First, when we create the ThreadLocal<int> instance, we have the option of providing a Func<T> to the ThreadLocal<T>’s Constructor.  This allows us to provide an initialization routine which will be used the first time a given thread accesses the Value property.  This greatly eases our construction burden, since we can just wrap everything in a delegate (potentially using closures around our class variables) to have complex initialization of our type without having to “think about” it during our work.

Second, when we first access our dataPerThread variable, it is uninitialized.  If we need to do complex initialization, we can check the ThreadLocal<T>.IsValueCreated property.  This will tell us whether or not a specific value has been created for the currently running thread.  When we run the sample, you can see this – the first time a specific thread (the first number, either 9, 10, or 12) accesses dataPerThread, IsValueCreated returns false.  When we then read the value, our Func<T> will execute, and set the data to the current managed thread ID.  The subsequent times we try to read the data, it’s already been created.

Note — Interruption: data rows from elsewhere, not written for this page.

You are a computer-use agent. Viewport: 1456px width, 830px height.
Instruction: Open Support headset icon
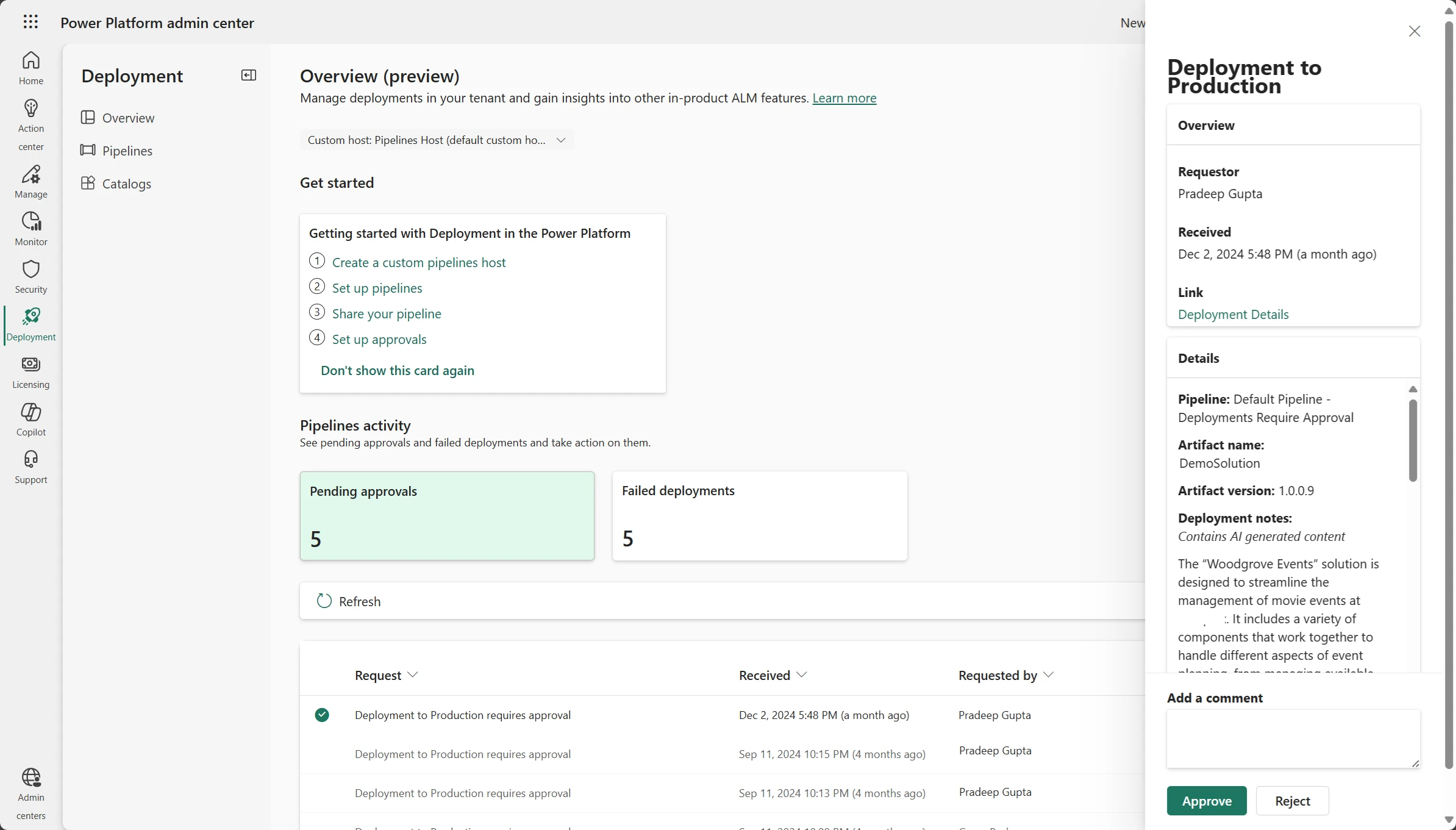point(30,459)
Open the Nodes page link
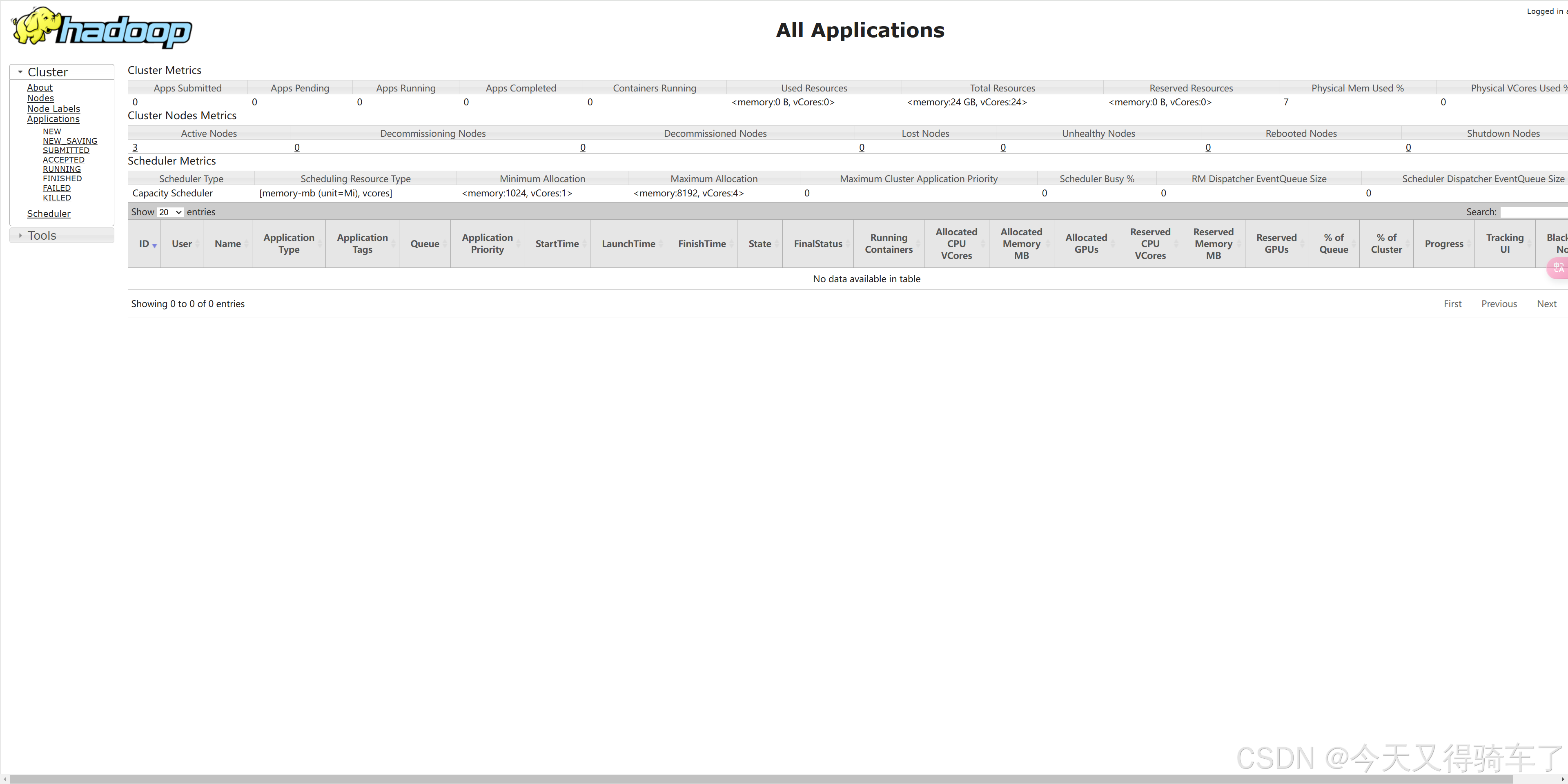The width and height of the screenshot is (1568, 784). [x=40, y=98]
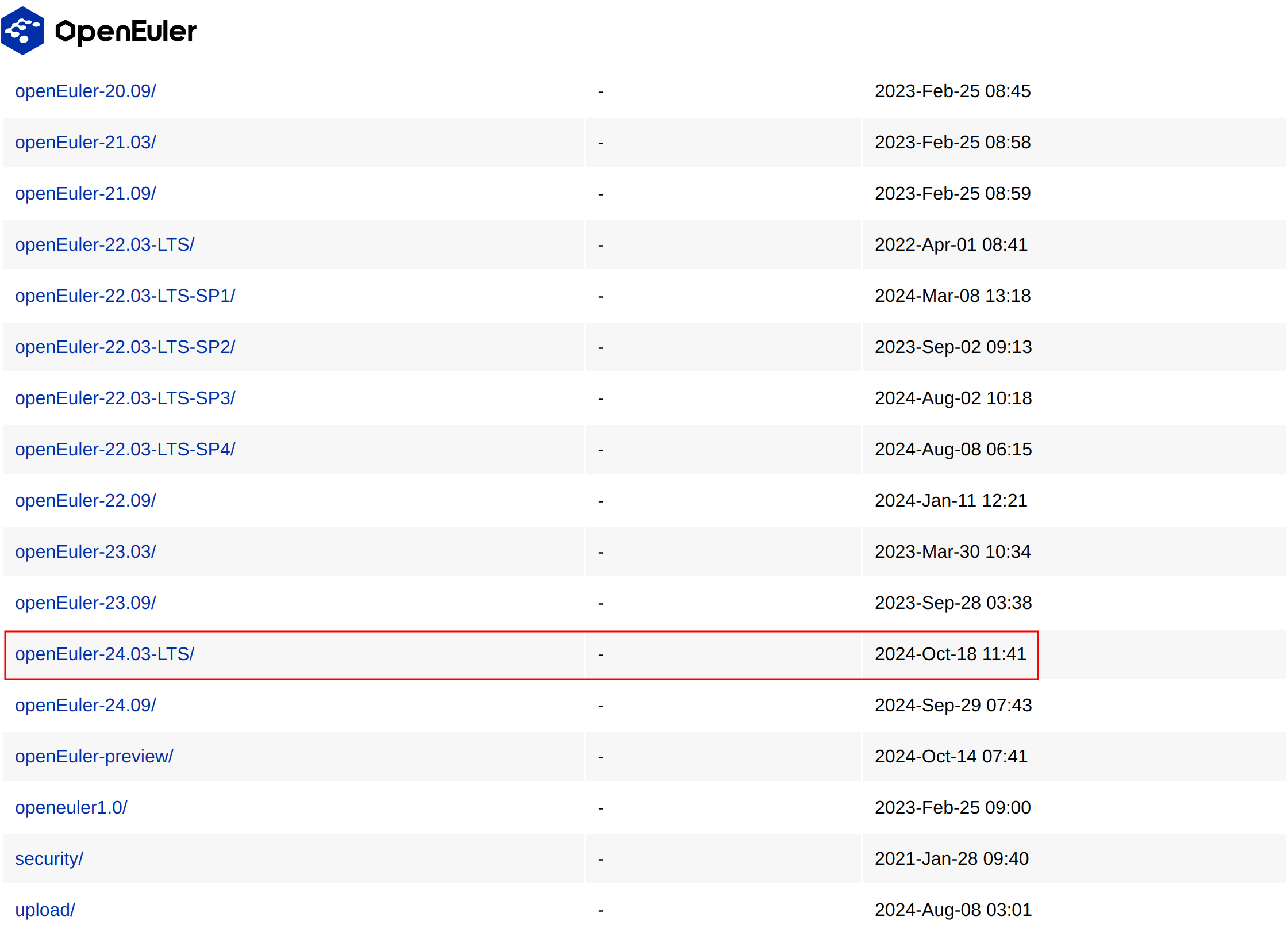Image resolution: width=1288 pixels, height=939 pixels.
Task: Click the OpenEuler wordmark text
Action: coord(125,32)
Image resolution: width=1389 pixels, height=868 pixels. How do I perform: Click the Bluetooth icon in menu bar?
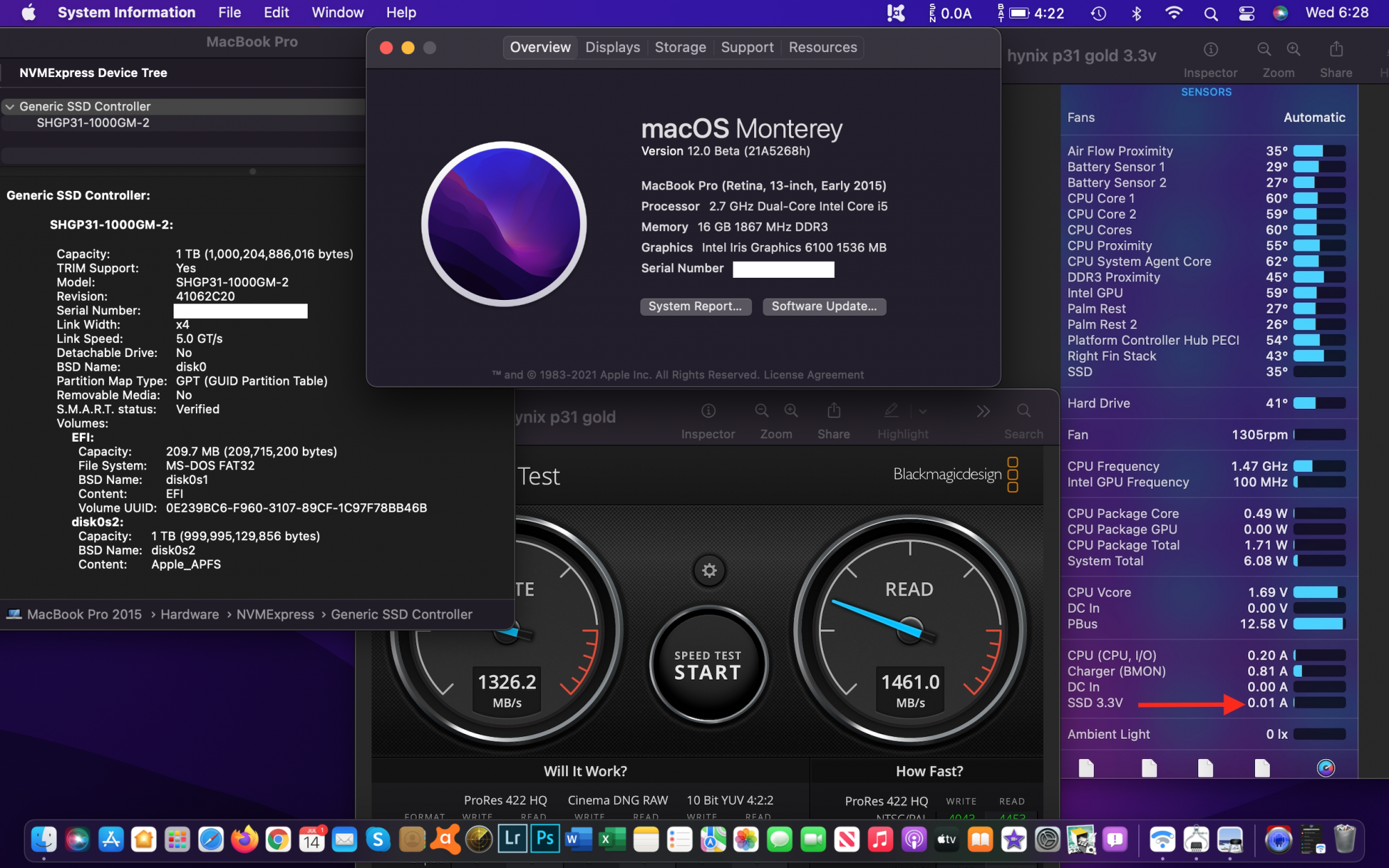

Third, ThreadLocal<T> implements IDisposable.  This provides a much simpler way of handling cleanup than trying to deal with static variables per thread.

So the final question I’ll address here: Why is this useful, and where would I want to use this class?  In my case, I already have one very good use case.  I will be using ThreadLocal<T> in order to handle a thread-specific cache.

We have some algorithms which are parallelizable.  However, as we run from one case to the next, there is a chance we can save quite a bit of computation by caching and reusing certain steps, momoizing the results.  However, since we’re threading the algorithm, sharing this cache amongst the threads is problematic – it requires adding locking within the algorithm in order to have a thread-safe cache.  The locking nearly wipes out the speed gains we achieve via the caching.

By using ThreadLocal<T> to store our cache information, each thread can have it’s own copy of the cache, created once per run (local scope).  This provides us with completely threadsafe, lock-free memoization, at the cost of two threads potentially recalculating results.  Profiling our algorithm proved that this provided a dramatic speed improvement.